BIANCANIEVES (2012) is a disappointing film from Spain, a b&w silent reinvention of SNOW WHITE wherein the heroine is now the daughter of a widowed bullfighter who finds refuge from her psycho step-mother with seven dwarf bullfighters. A dull, moderately arty drama I couldn’t be bothered to finish.
Now stuff that might have qualified for the time-travel book— RESIDUE is three episodes of a new Netflix series intended as a pilot but never straying beyond recycled X-Files: a photojournalist and a government PR flack begin investigating why the government is so cagey about a recent explosion of some subterranean depot, and what these weird images are the journalist keeps seeing … I’d wondered if the images might indicate time travel, but as it stands, no. And this was dull enough I frankly hope it doesn’t go to series so I don’t have to check out more of it.
Rod Steiger is THE ILLUSTRATED MAN (1969) —all rights to cover image with current holder—whose tattoos give mysterious visions to anyone looking at them. In flashback, the brutal Steiger blames this on ex-lover and tattoo artist Claire Bloom being a time-traveler, but this is so ambiguous I’m not sure it even qualifies for the appendix. While Steiger is good in the framing sequence, he feels mismatched to Bradbury’s work in “The Veldt,” “The Long Rain” and “Last Night of the World,” all of which are triggered by someone looking at his “skin illustrations.” So not a success for me, and I can’t imagine what Gen X or Y would make of this now that it’s common to have this much skin art. “Each person who tries to see beyond his own name must face questions to which there cannot be proven answers.”

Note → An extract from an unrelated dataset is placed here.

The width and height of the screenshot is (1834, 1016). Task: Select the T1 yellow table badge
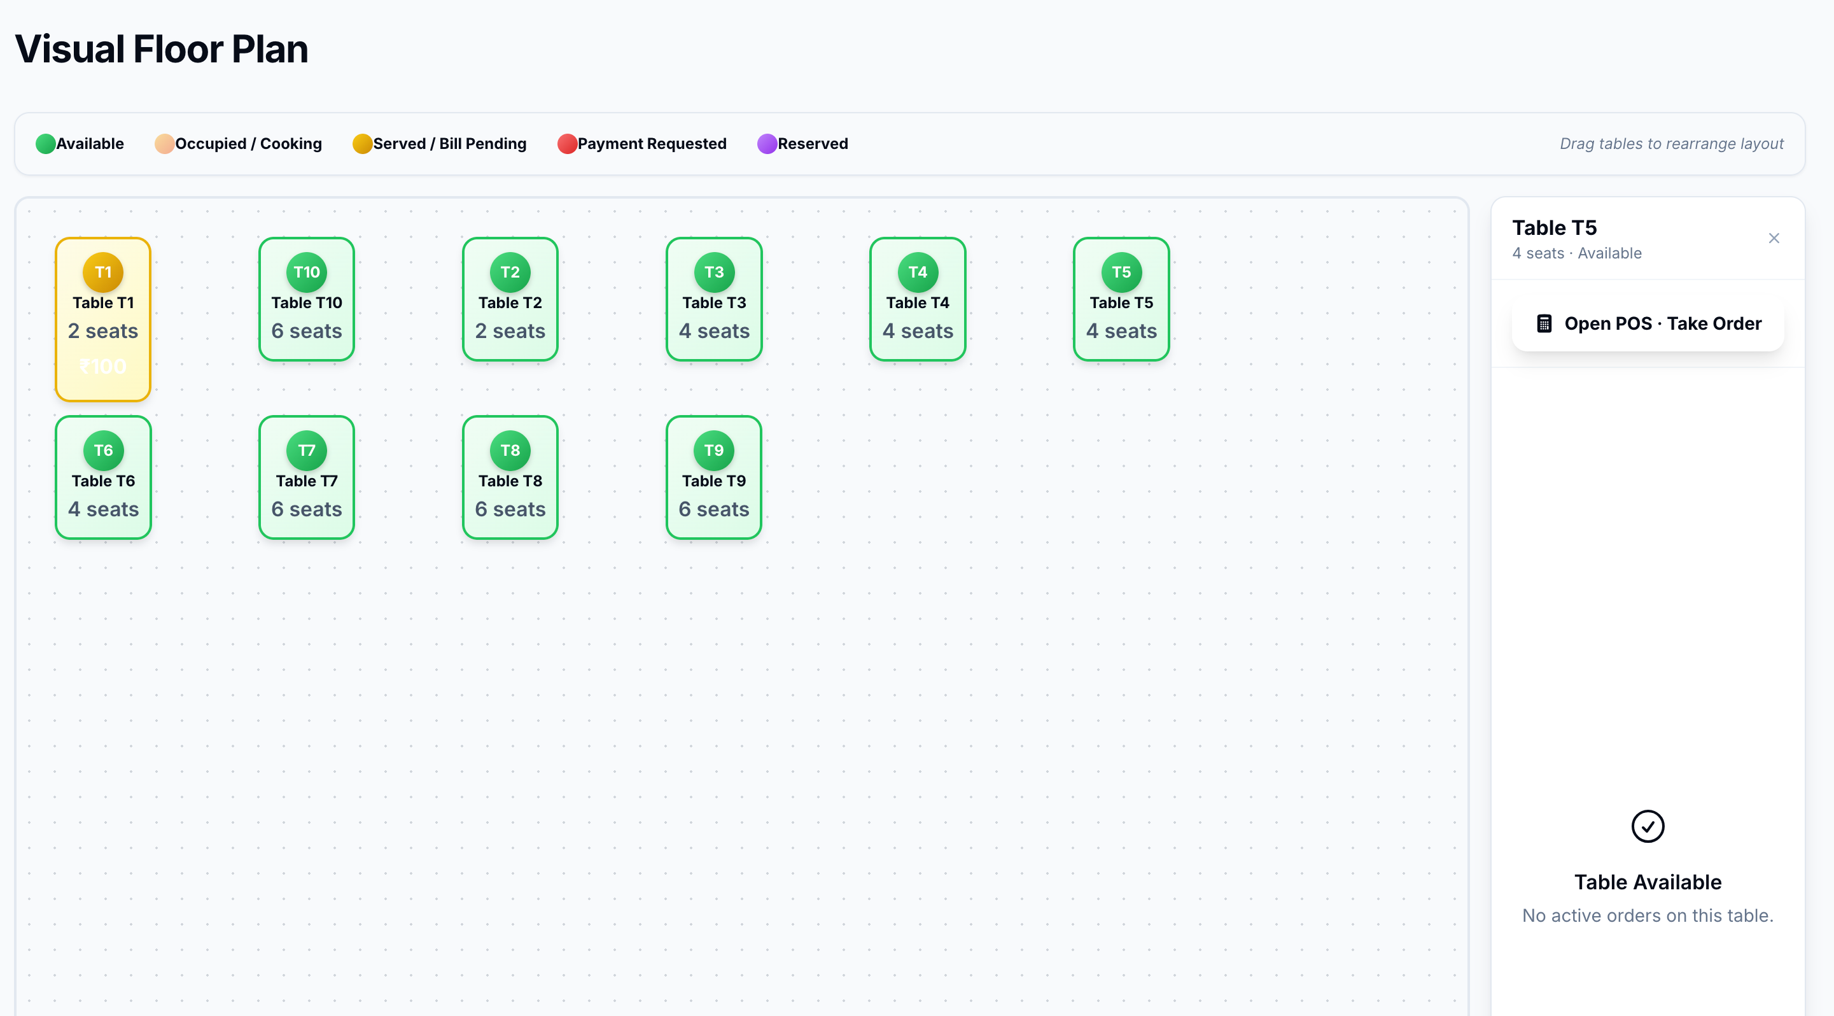(x=103, y=272)
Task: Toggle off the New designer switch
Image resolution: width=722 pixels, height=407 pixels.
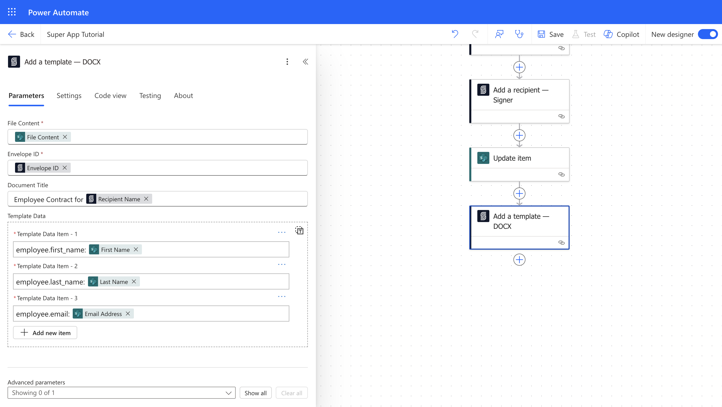Action: click(708, 34)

THE NUMBER 23 (2007) stars Jim Carrey as a man convinced that the Number 23 is a Nostradamus-like pattern controlling his entire life and entwined with a string or murders before learning the Terrible Secret, which I won’t reveal but certainly isn’t much of a twist when you’ve watched as many movies as I have (it reminded me of the film Dark Angel, among others) With Rhona Mitri as a victim and Virginia Madsen as Carrey’s wife. “You aren’t a bad man who became good, you’re a sick man who got better.”